一〇月一七日の放送。録画しておいて、後日にゆっくりと見た。

以前にも書いたことがあると思うのだが、私は、『遠野物語』を全部読んだことがない。また、これを使ってある『共同幻想論』もきちんとは読んでいない。理由は、読んで怖いからである。これは、なんの誇張もない。ただ、「遠野物語」の文章を読むと、全身に恐怖を感じる。まさに、これこそ、ある意味での「文学」のちからだと強く思うところがある。いや、「文学」というとあまりに洗練されすぎてしまうかもしれない。それ以前に持っている、ことばのちからである。そして、その背景にある、その時代の、その土地の、人びとの生き方である。

この作品は、「遠野物語」に題材を撮っての映像化ということなのだが、このように映像化したものなら、今の時代において、ついていける。というよりも、今の時代に「遠野物語」を映像化すると、このような形になるのかと、なんとなく納得してしまう部分もある。

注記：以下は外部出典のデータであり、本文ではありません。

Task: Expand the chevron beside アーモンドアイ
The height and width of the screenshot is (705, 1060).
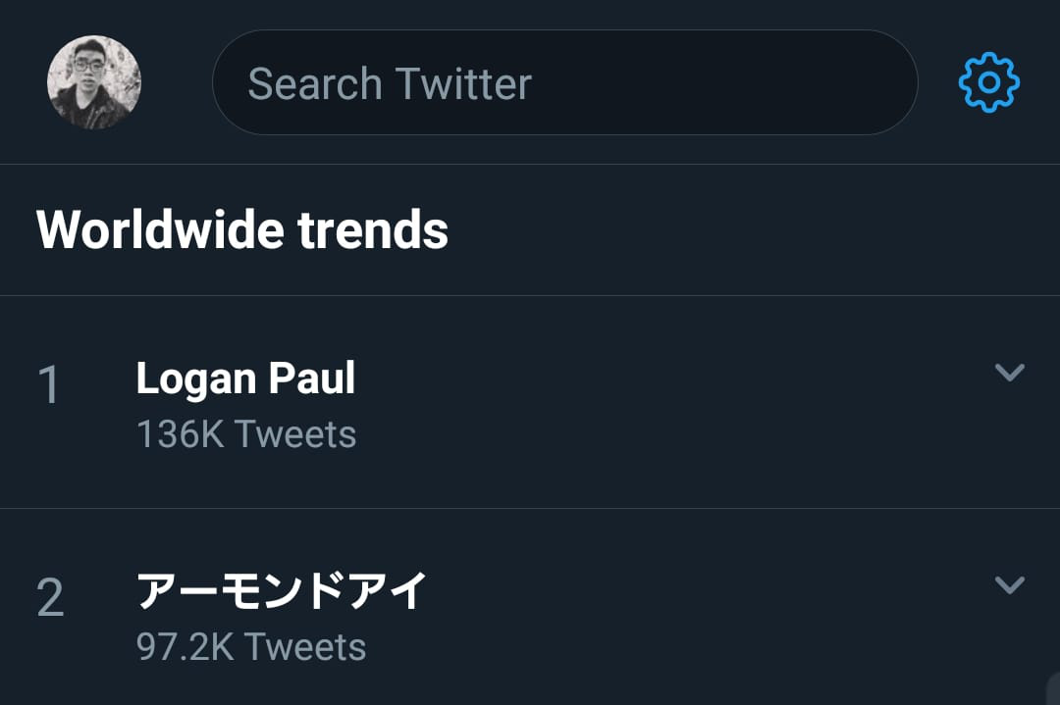Action: click(x=1010, y=584)
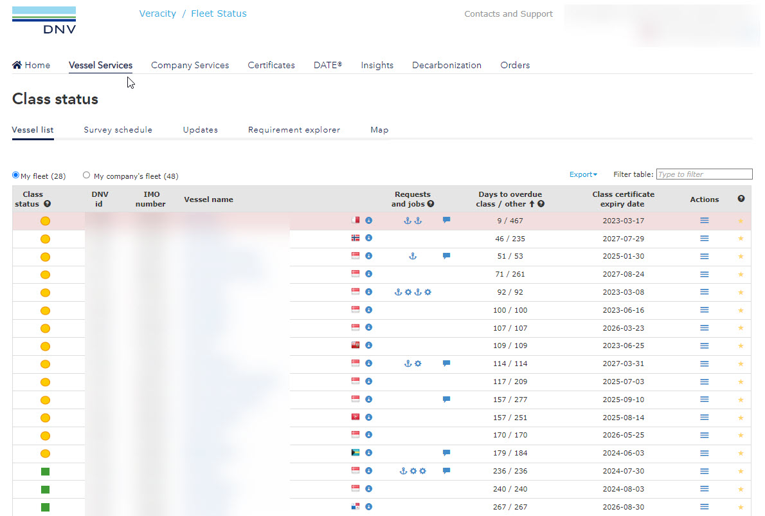Open actions menu for 2027-03-31 row

705,364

とはいえ、ちょっと批判的に見てみるならば、前近代の村落共同体というものの描き方が、あまりにステレオタイプという気がしないではない。(見ていて、なんとなく白土三平の「カムイ伝」のことを思ってしまった。)

映像作品としては、一級の出来であるとおもう。監督は、福永壮志。おさえた色調、きりつめた台詞、映像だけで語りかけてくる魅力がこの作品にはある。